**WHAT THIS TASK INVOLVES**
Nothing should appear in the answer except the lines below from the line containing "You are a computer-use" through the line containing "Screen dimensions: 1122x888", copied exactly, with pictures left out.

**GIVEN INFORMATION**
________________________________________
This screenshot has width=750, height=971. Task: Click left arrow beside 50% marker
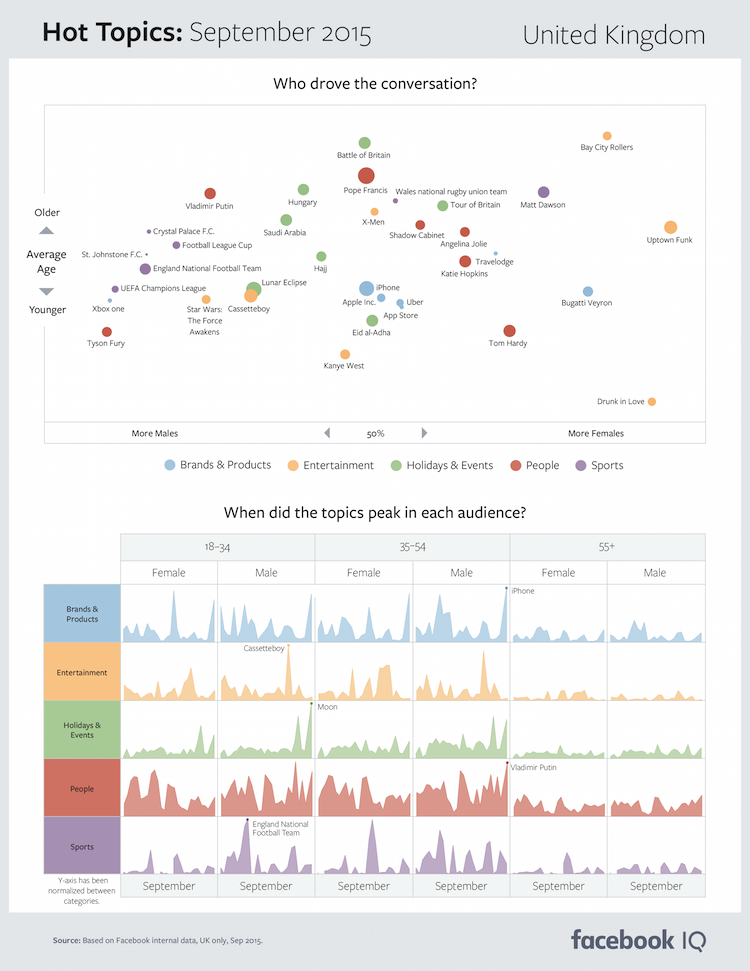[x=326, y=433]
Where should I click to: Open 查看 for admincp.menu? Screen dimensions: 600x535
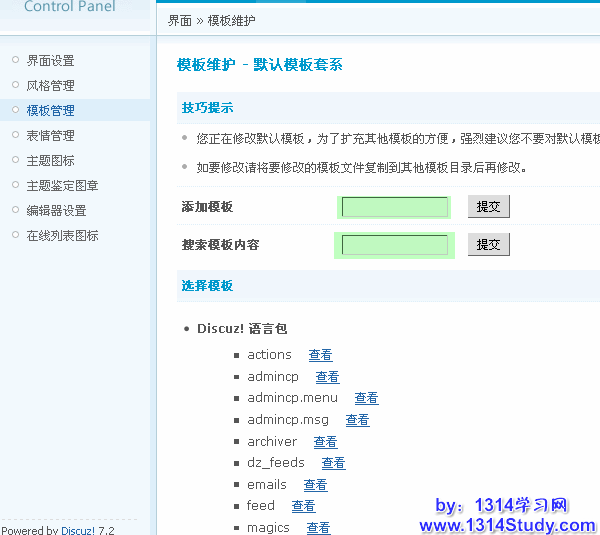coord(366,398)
________________________________________
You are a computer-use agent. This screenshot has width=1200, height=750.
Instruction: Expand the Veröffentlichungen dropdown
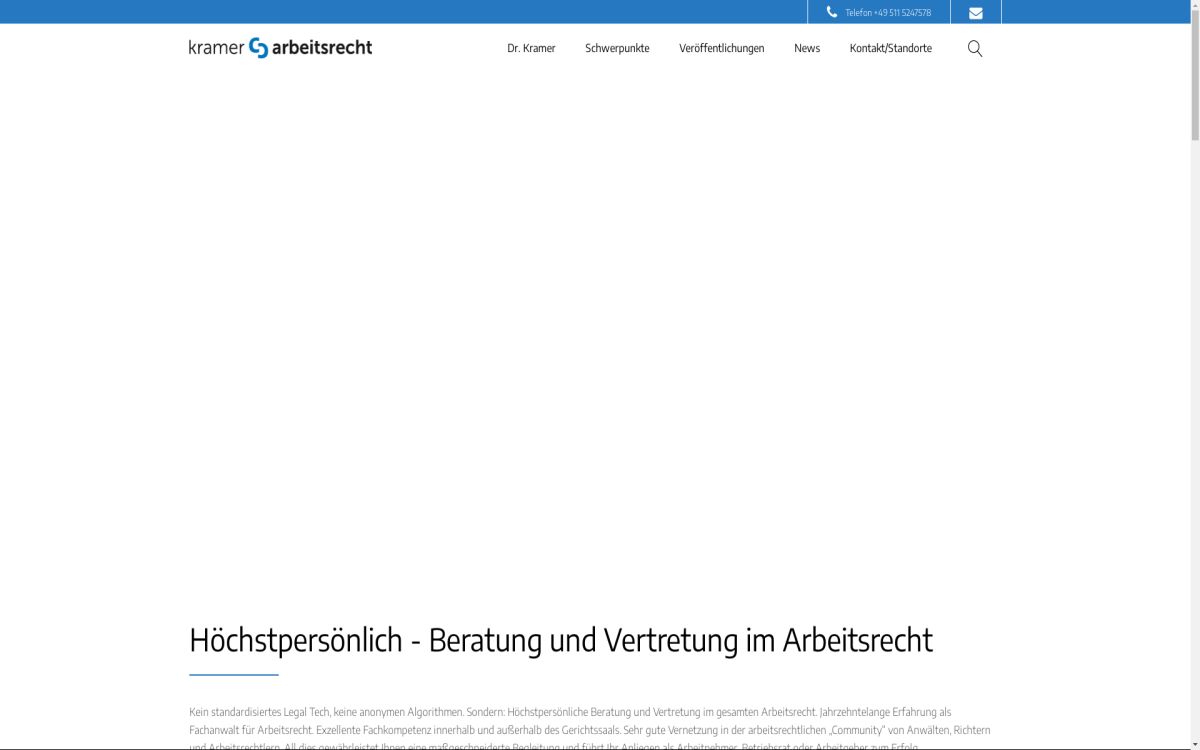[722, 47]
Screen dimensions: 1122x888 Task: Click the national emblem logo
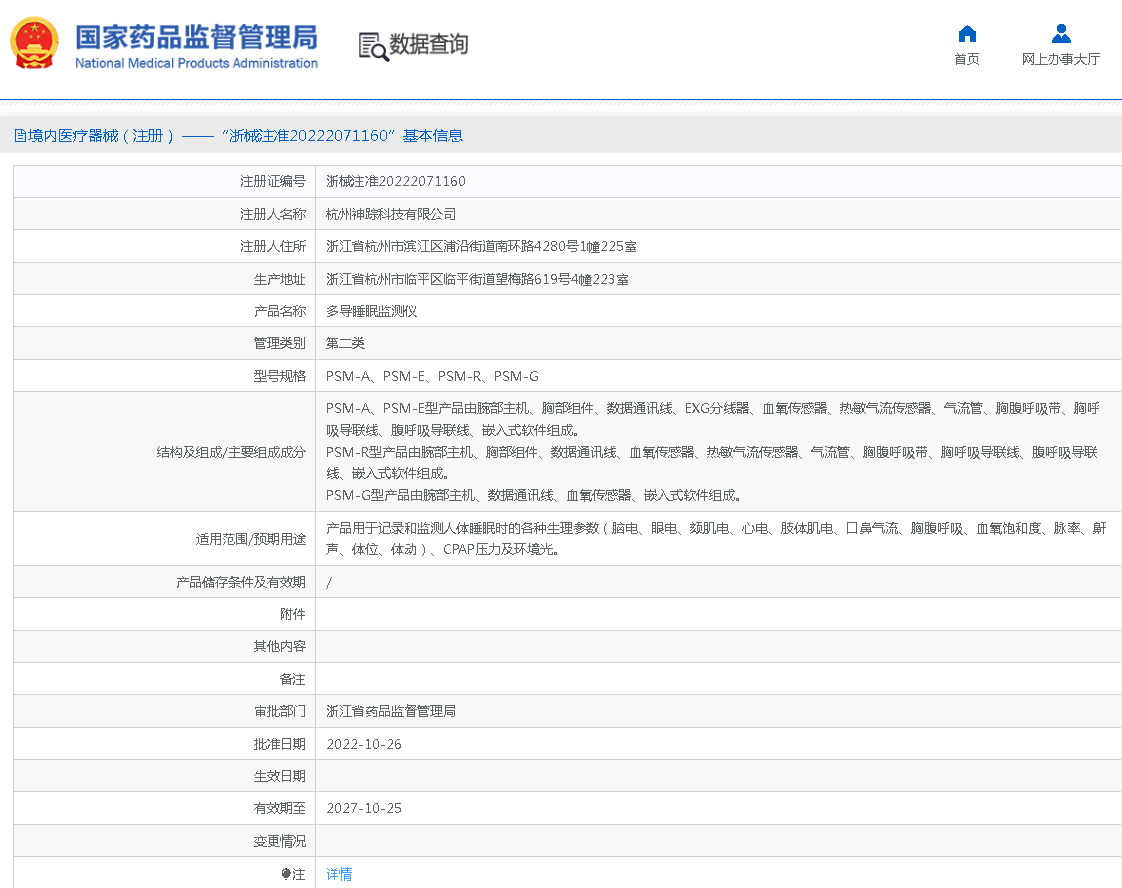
________________________________________
**EXERCISE SOLUTION**
You are a computer-use agent. This screenshot has width=1200, height=750.
Instruction: Expand the Veröffentlichungen dropdown
[722, 47]
Screen dimensions: 1122x888 Task: Click the national emblem logo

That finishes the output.